- COVID-19 sparked the rapid development of a range of technologies.
- Engineers need new training to ensure to take moral and societal impact of their technology into account to work as ethically and nimbly as possible.
COVID-19 has forced organizations around the globe to move their operations online to ensure business operation continuity. Through this rapid digitalization, the cyber-attack surface has expanded drastically, with hackers and cyber criminals taking advantage. Every day, new reports come of attacks on healthcare systems, video conferencing tools, and even global organizations coordinating COVID-19 response efforts. Cyber risks have become more likely even in the eyes of experts, who participate in the yearly Global Risks Perception Survey.
Daily life and global issues become not only more and more intertwined but also complex and dependent on each other. Software and computer engineers are building algorithms and devices that control and influence almost every part of our daily lives, from financial matters to supply chain mechanisms or communication and subsequently, human interaction.
In the light of the current pandemic, those who design and execute digital solutions – namely the software engineers – have become more crucial and influential than ever in shaping our daily lives. The crisis has forced quick pivots and hasty scale-ups to satisfy drastically increasing demand. However, speedy upscaling comes with a price: trust. To retain that trust, new support and training for engineers will be key.
Responding to the COVID-19 pandemic requires global cooperation among governments, international organizations and the business community, which is at the centre of the World Economic Forum’s mission as the International Organization for Public-Private Cooperation.
Since its launch on 11 March, the Forum’s COVID Action Platform has brought together 1,667 stakeholders from 1,106 businesses and organizations to mitigate the risk and impact of the unprecedented global health emergency that is COVID-19.
The platform is created with the support of the World Health Organization and is open to all businesses and industry groups, as well as other stakeholders, aiming to integrate and inform joint action.
As an organization, the Forum has a track record of supporting efforts to contain epidemics. In 2017, at our Annual Meeting, the Coalition for Epidemic Preparedness Innovations (CEPI) was launched – bringing together experts from government, business, health, academia and civil society to accelerate the development of vaccines. CEPI is currently supporting the race to develop a vaccine against this strand of the coronavirus.
Engineers are often time pressed and are often not given the necessary time to design digital products adequately. Rushed, they cannot spend enough time understanding their users and their needs or the market demand. Under time pressure, they cannot always adequately decide on the correct foundational building blocks, as well as think through economic aspects such as viability and sustainability.
To put in civil engineering terms, when calculations are not done right and corners are cut in civil engineering, bridges fail and projects collapse. Processes and best practices provide support – and help prevent catastrophe. In technology, inadequate designs can lead to misused data, high-cost mistakes or even lack of user trust. In fact, 85% of consumers in in one poll to say they mistrust companies with their data.
Computer and software engineering are precise sciences and require the ability to translate business problems and solutions into a code or an algorithm. Success is only possible if engineers are highly efficient, agile and innovative. At the same time, the engineer must understand not only the business processes but possess attention to detail, and code with the highest safety and ethical standards at all times.

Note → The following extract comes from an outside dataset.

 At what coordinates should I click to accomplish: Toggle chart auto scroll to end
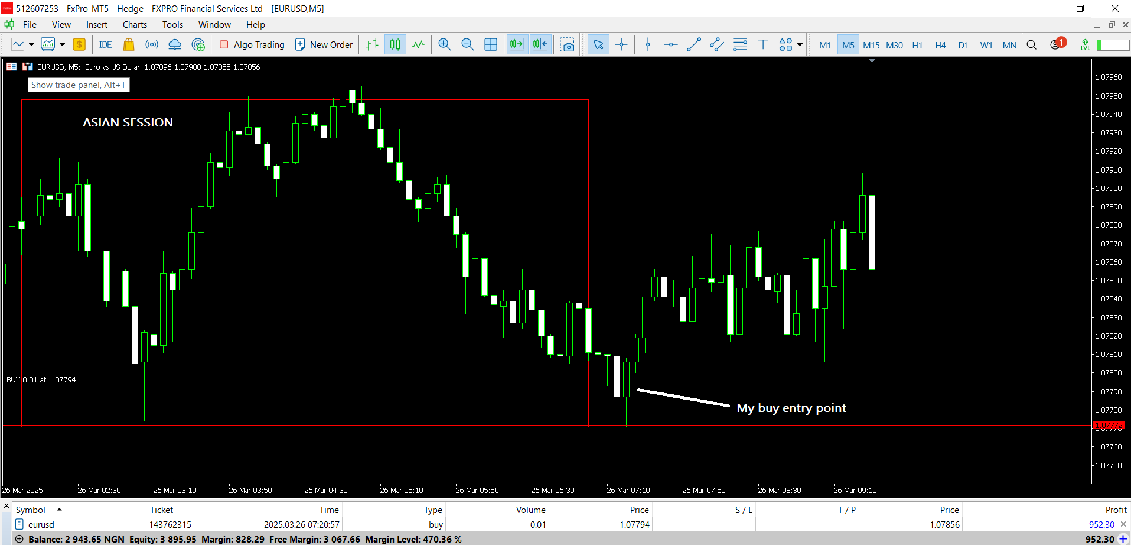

The need for new training and support
While engineers will never have the time they’d prefer, better support and training can ensure they are equipped with adequate societal tools and capacity. New codes and technologies need to be developed with more consideration on how they will impact human behavior, decision-making processes and influence society as a whole. Engineers need to be trained in a deepened understanding of social behavior and sciences, not only from a market perspective but also from a holistic societal view, e.g. avoiding algorithm bias and allowing for diversity approaches.
The new future-oriented ethical standards and societal understanding for software and computer engineers need to go beyond moral standards discussion and be based on a wider understanding of societal questions, including possible political, economic, and social consequences of their inventions. They should be developing by applying an interdisciplinary approach, involving multiple dimensions of technology and its implications to society.
Given our dynamic, multi-conceptual world, the curriculum and subsequent discussions should not be limited to one approach. These discussions need to be adaptable to varying regional and cultural differences, without minimizing fundamental human rights as set forth in international treaties and bodies.
Providing a holistic training to the engineers is a responsibility of employers, governments and trade associations. Developing and training current computer engineers and the next generation has to take an ecosystem approach and involve variety of different stakeholders to ensure that the highest standards are applied when designing new technology. Public and private cooperation should be the backbone of this education-focused initiative ensuring that a holistic approach is taken when developing training practices for computer engineers.
“Engineers need to be trained in a deepened understanding of social behavior and sciences.”
Technologists have played a key role in the pandemic and they will play important roles in crises to come. Those with a better understanding on how their developed tech will influence society, especially, its most vulnerable members, will be able to develop the most just and nimble solutions.
To ensure that the average digital user trusts the online giants and those developing the algorithms behind them, we must ensure that the next generation of software engineers is trained across disciplines with an increased sensibility about what the societal implications of some lines of code can have. Trust comes at a price, but that price is adequate holistic training, a price society and businesses should be willing to pay.